**AIM OF THE EXERCISE**. Copy the lines of the material word for word, beginning with the line that contains "Viewport: 811px width, 642px" and continuing through the line that contains "click(x=113, y=50)".

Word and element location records

[START]

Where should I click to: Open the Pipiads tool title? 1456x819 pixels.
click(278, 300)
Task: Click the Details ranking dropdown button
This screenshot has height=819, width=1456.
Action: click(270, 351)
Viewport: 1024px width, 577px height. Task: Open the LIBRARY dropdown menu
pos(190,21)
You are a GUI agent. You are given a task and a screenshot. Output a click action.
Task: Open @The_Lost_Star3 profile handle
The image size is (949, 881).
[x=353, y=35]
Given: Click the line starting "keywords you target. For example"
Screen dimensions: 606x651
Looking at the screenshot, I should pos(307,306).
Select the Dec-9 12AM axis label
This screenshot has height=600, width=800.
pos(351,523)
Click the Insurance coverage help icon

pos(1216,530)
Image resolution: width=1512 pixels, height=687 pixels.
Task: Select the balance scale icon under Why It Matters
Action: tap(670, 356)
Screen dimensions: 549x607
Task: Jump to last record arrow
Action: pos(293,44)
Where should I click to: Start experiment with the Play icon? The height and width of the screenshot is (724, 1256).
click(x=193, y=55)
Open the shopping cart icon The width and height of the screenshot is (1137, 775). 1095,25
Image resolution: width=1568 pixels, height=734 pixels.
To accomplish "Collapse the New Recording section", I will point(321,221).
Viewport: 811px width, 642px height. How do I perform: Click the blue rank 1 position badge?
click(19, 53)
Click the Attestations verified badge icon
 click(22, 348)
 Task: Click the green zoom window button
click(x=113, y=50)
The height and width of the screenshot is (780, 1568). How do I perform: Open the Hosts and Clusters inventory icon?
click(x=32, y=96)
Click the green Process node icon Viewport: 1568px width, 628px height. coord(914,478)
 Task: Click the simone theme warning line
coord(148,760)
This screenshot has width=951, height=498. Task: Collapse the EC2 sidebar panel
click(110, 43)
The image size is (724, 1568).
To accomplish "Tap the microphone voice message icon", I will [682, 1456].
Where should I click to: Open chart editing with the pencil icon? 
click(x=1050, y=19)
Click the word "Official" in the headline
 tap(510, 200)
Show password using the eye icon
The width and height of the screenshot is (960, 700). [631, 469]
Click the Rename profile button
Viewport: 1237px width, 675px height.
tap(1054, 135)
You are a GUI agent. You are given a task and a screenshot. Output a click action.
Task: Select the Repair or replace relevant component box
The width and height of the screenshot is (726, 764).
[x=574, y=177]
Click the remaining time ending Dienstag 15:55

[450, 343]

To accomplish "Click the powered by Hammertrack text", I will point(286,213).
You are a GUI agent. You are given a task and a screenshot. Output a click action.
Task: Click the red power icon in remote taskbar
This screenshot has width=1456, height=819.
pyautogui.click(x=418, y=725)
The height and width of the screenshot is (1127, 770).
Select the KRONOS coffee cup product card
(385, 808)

[END]

**WRITTEN RESPONSE**.
Viewport: 811px width, 642px height. How do I perform: Click the blue rank 1 position badge?
click(19, 53)
Click the Attestations verified badge icon
 click(22, 348)
 Task: Click the green zoom window button
click(x=113, y=50)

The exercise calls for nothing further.